The Redlands school board on May 12 followed through with laying off some 14 percent of the support personnel the district had informed in January might lose their positions
No teachers were impacted by the diminution of the district’s personnel. Nevertheless, the board instructed Superintendent Juan Cabral and Director of Human Resources Cynthia Quezada to prepare to give pink slips to 19 of the 135 library aides, special education instructional assistants health care staff told their heads might be on the chopping block in January.
The board further instructed the district’s top administrators to orchestrate the layoffs in such a way that the support staff drawdown is distributed evenly throughout the district’s 25 traditional schools. This in practical terms means moving roughly 20 other support staff members from one school to another.
Under California law, school districts must issue potential layoff notices to public school workers by March 15 if they could be laid off by the end of the school year and must deliver notice of final layoff decisions no later than May 15.
Cabral was tight-lipped about the reductions, and sought to show no emotion about what had been done.
In addition to the potential layoff warnings sent to support personnel in January, the district issued 91 layoff notices to certificated positions, including 37 teachers, nine elementary and middle school assistant principals, three school nurses, one special services coordinator, one district athletics and student support coordinator, eight academic case carrier counselors, eight elementary school counselors, six secondary school counselors, four librarians, four program specialists and ten adult school teachers and counselors.
The board on Tuesday night did not make good on laying off any of the certificated personnel.
The elapsing of the deadline today, May 15, however, does not mean no certificated personnel will be let go this year. Certificated employees, as opposed to support personnel, under the state education code have the ability to challenge the March 15 preliminary layoff notices and also have “bumping rights,” meaning they can request to take the position of a teacher with less seniority who is not being laid off. Exercising bumping rights or making challenges are up to the discretion of individual teachers.
Reversal of layoffs by challenge are not automatic, and a final decision is subject to the decision of an administrative law judge who considers each challenge on its individual merits.

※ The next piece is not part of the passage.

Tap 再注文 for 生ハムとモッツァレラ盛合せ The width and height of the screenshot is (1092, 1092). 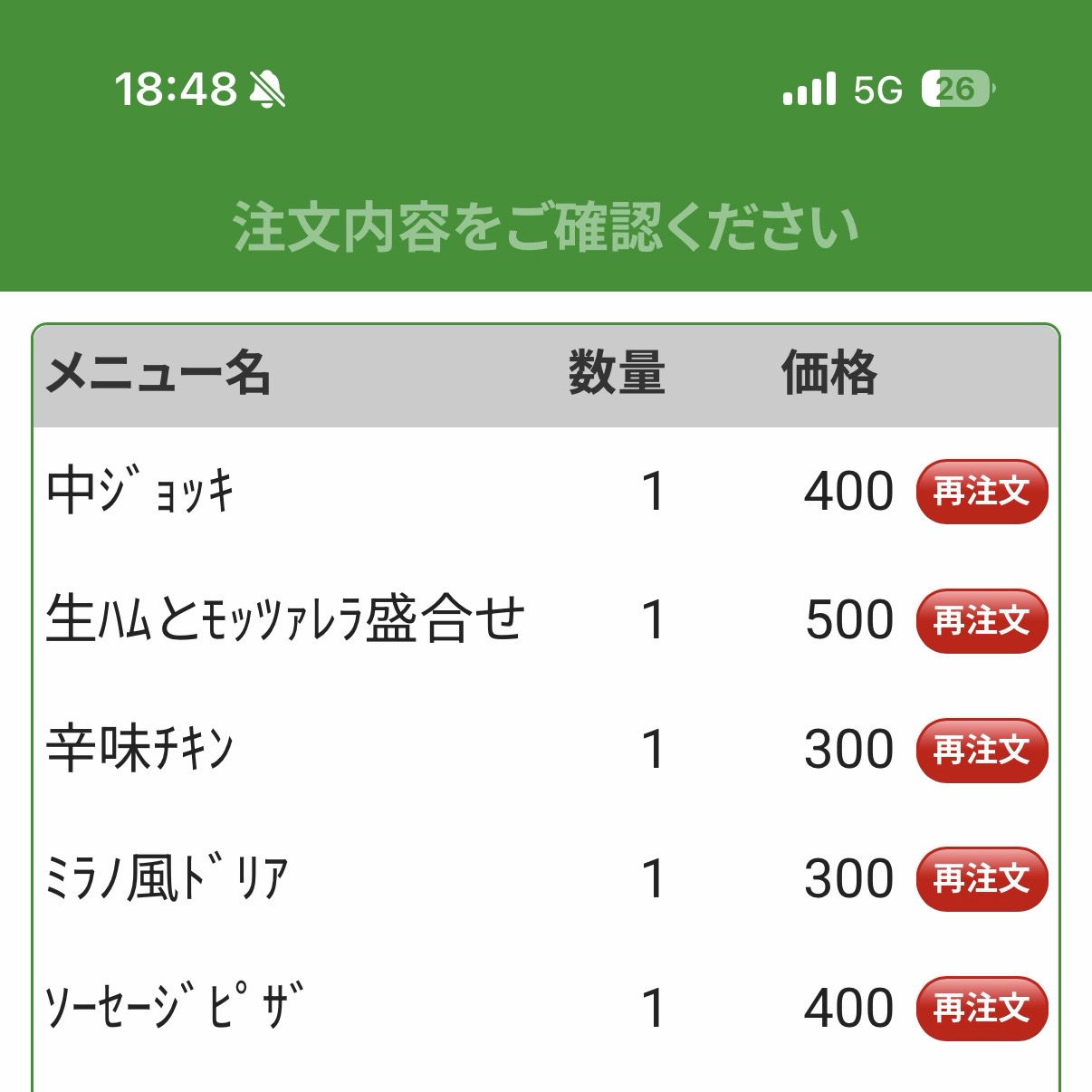(x=982, y=621)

While it is not known how many of the 91 certificated positions targeted for possible elimination, if any, the district intends to actuate, a good number of those certificated personnel exercised their option to make a challenge, each of which thereby involved a hearing before the administrative law judge assigned to Redlands Unified. That judge has requested and was granted an extension to May 22 by which to finalize his decisions. The school board must finaolize its firing list within five days of the administrative law judge’s final ruling. It is thus anticipated that the school board will publicly announce whether any teachers, principals or other certificated employees will depart at the end of the current 2025-26 school year by May 27.